__Work order__.
Could you print the lines below exactly, from the one holding "More info (181, 545)" through the last line, with no other output?

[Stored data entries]
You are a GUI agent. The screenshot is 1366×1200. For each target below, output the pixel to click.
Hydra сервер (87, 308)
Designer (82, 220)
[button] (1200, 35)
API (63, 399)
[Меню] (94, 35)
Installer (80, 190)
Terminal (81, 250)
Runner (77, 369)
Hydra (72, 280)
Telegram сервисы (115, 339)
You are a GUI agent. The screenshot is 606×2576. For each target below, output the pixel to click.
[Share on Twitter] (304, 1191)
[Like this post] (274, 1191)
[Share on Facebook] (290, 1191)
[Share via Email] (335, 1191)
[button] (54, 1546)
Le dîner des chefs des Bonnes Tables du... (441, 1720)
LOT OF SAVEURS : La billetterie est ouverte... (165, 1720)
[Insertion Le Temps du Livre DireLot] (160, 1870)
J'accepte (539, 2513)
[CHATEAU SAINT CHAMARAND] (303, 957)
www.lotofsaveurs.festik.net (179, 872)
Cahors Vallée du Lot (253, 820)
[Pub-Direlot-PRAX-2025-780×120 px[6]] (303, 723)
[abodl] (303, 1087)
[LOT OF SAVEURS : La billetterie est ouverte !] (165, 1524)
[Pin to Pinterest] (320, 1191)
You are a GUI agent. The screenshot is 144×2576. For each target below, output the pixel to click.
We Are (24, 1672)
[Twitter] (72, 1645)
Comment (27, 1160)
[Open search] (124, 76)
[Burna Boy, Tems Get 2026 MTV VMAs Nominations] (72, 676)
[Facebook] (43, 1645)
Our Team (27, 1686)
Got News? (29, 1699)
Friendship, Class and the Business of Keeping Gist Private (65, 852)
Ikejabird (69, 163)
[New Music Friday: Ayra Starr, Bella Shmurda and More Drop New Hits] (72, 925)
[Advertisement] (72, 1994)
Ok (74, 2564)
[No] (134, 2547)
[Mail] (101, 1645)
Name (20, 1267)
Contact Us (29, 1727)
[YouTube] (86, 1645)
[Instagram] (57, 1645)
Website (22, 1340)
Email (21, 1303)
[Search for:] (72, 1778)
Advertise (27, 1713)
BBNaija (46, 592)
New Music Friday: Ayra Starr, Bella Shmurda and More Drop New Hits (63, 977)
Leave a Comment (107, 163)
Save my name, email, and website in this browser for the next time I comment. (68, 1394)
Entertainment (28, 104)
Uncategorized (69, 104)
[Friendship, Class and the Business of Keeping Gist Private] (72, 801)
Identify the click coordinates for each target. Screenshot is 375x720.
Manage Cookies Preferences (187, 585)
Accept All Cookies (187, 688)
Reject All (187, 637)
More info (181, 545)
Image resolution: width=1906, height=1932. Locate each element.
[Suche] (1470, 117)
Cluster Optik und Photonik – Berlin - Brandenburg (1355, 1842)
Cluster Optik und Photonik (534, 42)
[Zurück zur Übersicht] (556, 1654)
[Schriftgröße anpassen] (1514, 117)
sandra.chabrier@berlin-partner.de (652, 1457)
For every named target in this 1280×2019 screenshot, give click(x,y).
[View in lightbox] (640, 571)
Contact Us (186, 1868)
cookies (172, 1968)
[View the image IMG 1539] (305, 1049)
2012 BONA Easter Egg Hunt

__Task result__.
More info (181, 545)
Image resolution: width=1906, height=1932. Locate each element.
[Suche] (1470, 117)
Cluster Optik und Photonik – Berlin - Brandenburg (1355, 1842)
Cluster Optik und Photonik (534, 42)
[Zurück zur Übersicht] (556, 1654)
[Schriftgröße anpassen] (1514, 117)
sandra.chabrier@berlin-partner.de (652, 1457)
For every named target in this 1280×2019 screenshot, give click(x,y).
[View in lightbox] (640, 571)
Contact Us (186, 1868)
cookies (172, 1968)
[View the image IMG 1539] (305, 1049)
2012 BONA Easter Egg Hunt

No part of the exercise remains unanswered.